Problem details:
Your result will be the set of lines with "computer", copied from the material below.

Segment Start: Supplied material

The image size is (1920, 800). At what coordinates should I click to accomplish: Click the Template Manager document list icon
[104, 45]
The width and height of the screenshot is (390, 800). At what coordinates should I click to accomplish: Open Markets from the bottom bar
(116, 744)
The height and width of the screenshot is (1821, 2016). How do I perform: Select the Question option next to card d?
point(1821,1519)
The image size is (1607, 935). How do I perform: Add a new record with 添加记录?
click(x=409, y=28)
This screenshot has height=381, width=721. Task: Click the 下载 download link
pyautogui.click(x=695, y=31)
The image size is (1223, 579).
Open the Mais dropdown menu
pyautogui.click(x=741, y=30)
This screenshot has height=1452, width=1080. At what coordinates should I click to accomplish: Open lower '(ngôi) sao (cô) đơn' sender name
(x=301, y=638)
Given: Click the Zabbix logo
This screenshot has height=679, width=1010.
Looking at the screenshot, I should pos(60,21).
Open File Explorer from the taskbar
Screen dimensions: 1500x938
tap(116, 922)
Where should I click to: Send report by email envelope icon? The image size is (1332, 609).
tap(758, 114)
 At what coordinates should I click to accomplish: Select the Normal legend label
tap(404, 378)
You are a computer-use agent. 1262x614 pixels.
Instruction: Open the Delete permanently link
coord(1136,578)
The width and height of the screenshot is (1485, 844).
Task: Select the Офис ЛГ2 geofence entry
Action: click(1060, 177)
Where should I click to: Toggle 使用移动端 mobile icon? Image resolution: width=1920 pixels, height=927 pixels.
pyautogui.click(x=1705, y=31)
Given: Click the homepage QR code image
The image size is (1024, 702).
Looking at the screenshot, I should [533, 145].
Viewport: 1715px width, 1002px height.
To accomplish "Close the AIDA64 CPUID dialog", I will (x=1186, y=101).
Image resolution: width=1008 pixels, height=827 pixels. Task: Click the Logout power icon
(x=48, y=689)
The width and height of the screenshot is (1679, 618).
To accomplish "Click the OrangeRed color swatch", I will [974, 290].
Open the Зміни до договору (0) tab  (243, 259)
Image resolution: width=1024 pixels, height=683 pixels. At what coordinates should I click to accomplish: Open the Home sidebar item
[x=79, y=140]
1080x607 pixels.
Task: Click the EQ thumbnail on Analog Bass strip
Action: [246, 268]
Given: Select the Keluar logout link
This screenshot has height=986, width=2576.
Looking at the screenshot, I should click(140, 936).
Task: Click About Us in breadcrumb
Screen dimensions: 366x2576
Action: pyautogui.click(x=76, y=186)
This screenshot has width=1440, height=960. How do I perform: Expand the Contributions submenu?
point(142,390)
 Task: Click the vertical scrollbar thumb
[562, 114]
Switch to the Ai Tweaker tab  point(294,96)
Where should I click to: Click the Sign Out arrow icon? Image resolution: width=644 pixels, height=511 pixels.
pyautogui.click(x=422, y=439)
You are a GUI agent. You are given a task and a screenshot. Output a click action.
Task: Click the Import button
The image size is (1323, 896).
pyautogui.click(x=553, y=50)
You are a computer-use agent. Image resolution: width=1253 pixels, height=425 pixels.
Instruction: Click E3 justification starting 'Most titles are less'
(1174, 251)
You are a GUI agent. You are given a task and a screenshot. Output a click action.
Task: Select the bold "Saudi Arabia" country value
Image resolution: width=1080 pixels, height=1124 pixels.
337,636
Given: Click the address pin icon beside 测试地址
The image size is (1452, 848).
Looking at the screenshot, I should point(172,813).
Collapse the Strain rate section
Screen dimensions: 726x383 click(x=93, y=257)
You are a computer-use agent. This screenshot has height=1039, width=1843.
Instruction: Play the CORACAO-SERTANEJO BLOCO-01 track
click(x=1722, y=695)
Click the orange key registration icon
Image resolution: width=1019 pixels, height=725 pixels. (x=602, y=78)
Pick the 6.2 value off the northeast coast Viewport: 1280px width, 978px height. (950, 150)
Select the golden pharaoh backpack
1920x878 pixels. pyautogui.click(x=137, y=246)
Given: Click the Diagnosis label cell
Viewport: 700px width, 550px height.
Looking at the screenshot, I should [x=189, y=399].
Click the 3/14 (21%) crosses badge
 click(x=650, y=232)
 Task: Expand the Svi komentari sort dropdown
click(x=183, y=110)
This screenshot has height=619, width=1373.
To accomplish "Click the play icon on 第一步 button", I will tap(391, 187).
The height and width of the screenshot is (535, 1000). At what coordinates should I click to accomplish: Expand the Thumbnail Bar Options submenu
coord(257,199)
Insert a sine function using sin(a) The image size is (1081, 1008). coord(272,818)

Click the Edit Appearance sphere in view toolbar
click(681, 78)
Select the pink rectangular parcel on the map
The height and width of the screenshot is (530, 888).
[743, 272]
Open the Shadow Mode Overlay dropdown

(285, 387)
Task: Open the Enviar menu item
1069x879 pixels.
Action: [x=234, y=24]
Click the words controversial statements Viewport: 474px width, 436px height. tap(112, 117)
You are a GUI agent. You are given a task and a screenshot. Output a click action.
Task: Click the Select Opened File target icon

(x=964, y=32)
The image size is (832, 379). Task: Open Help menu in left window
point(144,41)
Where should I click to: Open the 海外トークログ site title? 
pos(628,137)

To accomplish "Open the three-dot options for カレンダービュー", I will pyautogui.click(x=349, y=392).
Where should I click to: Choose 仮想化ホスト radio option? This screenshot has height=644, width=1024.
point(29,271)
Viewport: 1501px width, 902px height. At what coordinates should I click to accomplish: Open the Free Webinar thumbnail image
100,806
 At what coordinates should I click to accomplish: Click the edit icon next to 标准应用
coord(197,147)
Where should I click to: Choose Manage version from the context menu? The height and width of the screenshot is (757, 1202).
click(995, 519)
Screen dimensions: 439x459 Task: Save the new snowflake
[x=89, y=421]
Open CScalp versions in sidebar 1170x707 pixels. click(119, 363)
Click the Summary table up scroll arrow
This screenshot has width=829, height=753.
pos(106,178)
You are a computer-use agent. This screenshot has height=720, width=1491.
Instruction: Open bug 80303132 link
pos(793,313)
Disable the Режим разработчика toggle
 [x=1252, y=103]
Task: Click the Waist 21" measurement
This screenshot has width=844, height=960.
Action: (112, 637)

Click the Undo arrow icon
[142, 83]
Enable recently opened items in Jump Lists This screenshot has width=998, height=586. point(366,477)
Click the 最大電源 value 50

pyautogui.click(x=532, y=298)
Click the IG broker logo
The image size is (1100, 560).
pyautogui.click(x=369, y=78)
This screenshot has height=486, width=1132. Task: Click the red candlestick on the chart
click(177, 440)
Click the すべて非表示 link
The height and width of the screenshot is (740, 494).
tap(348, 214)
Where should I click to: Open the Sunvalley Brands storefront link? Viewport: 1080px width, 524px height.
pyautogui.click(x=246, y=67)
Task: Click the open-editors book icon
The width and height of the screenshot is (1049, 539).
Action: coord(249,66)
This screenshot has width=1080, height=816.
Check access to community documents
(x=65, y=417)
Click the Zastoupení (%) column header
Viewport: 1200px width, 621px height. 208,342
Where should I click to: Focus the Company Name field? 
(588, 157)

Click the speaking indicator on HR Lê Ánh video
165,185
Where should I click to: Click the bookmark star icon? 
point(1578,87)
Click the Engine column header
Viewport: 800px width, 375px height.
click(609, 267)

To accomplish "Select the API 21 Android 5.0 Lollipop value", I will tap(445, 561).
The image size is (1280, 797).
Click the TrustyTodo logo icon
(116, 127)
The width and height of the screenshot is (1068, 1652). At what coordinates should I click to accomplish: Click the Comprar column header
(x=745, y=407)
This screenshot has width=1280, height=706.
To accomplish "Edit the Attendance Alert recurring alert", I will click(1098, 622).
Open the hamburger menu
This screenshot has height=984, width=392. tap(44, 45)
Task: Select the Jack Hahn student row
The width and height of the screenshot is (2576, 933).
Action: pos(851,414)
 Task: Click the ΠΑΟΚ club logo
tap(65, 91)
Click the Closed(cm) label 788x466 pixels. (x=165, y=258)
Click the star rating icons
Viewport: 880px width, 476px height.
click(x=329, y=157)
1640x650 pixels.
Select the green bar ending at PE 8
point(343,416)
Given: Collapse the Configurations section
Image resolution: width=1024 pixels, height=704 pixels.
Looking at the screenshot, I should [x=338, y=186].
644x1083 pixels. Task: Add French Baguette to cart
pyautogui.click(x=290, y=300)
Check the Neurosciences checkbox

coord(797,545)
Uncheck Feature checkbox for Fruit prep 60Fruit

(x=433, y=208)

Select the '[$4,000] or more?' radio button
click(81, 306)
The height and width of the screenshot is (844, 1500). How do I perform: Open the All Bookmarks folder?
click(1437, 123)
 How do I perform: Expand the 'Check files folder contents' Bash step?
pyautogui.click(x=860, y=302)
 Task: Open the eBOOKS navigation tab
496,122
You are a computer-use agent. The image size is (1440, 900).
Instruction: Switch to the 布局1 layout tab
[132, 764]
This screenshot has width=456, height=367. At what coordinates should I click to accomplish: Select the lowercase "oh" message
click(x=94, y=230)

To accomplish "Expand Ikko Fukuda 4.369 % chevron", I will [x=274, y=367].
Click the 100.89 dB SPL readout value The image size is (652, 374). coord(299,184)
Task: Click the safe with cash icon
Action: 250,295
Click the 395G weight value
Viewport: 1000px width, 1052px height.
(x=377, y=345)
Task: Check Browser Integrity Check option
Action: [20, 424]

Segment End: Supplied material

Output:
You are a computer-use agent. 1262x614 pixels.
You are a computer-use agent. Image resolution: width=1253 pixels, height=425 pixels.
You are a computer-use agent. This screenshot has height=1039, width=1843.
You are a computer-use agent. This screenshot has height=720, width=1491.
You are a computer-use agent. The image size is (1440, 900).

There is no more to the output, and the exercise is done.